Even if a child is not strongly attached to his offender, he may pretend to be because he feels the offender is in control and it is safest to do as the offender says. Who among us has not pretended to like someone whom we disliked because that person had power over us and we needed to have his or her approval? Parents have enormous power over children and children are hard-wired to love their parents, regardless of what the parent does. While there are some children who come to hate and avoid their abusive parents, many do not. A child’s affection and seeming lack of fear of a parent does not prove that there has been no abuse of that child. Most abusers do not abuse a child constantly, and the child may be eager, sometimes desperately eager, to gain the approval of the abusing parent. The fact that a child shows no fear of the accused does not mean that there has been no abuse.

Why Don’t Kids Tell?

Sexual abuse is a very private crime and there are seldom any witnesses. Those who may have seen the crime are often too intimidated to speak up. The child seldom feels able to tell about the crime. The victim is almost always told not to tell. Children in our society are taught to obey adults. All children need love and approval from their parents. It may be enough that the offender makes it clear that the victim will no longer be loved and accepted unless she/he submits and says nothing.

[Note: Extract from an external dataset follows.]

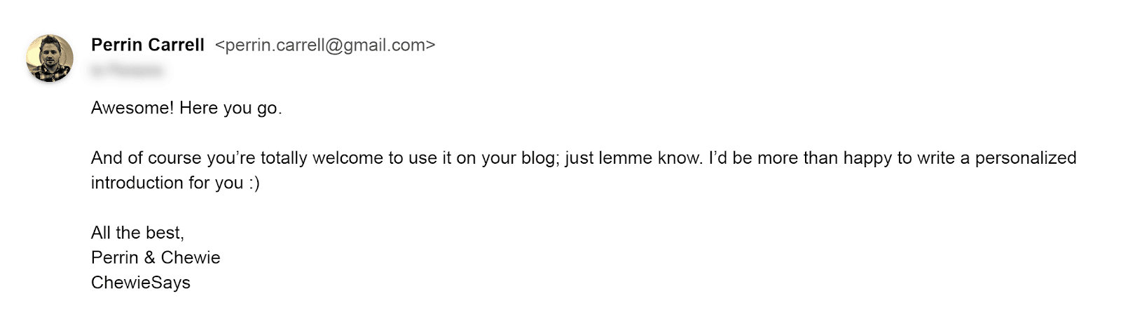1121x331 pixels.
Task: Click the "Here you go." text
Action: click(231, 108)
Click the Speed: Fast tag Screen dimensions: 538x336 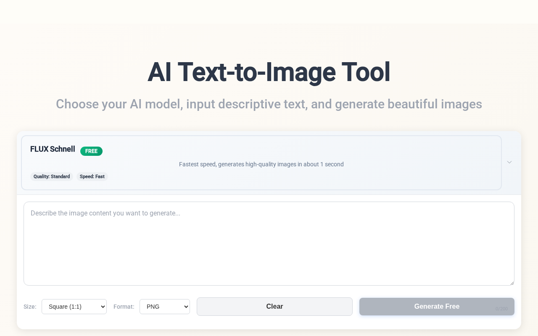point(92,176)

Some children are told that if they submit to the abuse, their sister or brother will be spared. The child may disclose when she or he discovers that the sister or brother is also being abused, and there is no reason to keep silent.

Some kids try to tell their mothers and are not believed. Some mothers get angry at the child. These kids have a hard time. Their feelings of betrayal are enormous.

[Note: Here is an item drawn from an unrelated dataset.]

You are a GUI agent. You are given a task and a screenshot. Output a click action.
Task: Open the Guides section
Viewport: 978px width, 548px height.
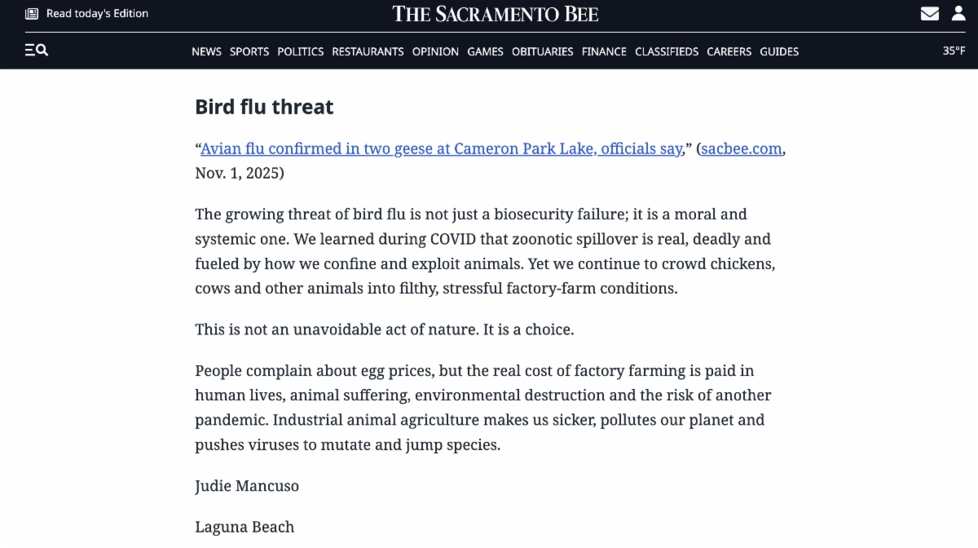point(779,51)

Some children are told that they will go to jail if they tell because they are as guilty as the offender. Children tend to believe what adults say.

Most children are ashamed of the abuse. If you had done something that you believed was bad and felt very ashamed about and you believed it was your fault and that if you told it would destroy your family, would you tell? If you had been threatened that your cat, mother, sister, or school friends would be killed if you told, would you tell? If you thought no one would believe you if you told and you knew that your offender would be extremely angry at you and would probably punish you harshly, would you tell? What if your offender told you that you would go to jail because you were just as guilty?

I think one of the cruelest things that has happened to many sexually abused children has been to be punished for being seductive. It is believed that most sexually seductive young children have been sexually abused. It is insult to injury when an accused offender is acquitted because the child “asked for it” by being sexually seductive. No matter how seductive a child is, the adult must refrain. No child has the ability to give informed consent to having sex with an adult. No child has equal power to say no to an adult.36

Male victims may refuse to tell because of the pervasive homophobia in our society. They do not want to be labeled a homosexual. Fortunately, the fact that the accused is heterosexual is no longer considered “proof” that he did not offend a child. Unfortunately, the child may not know this and still be unwilling to tell.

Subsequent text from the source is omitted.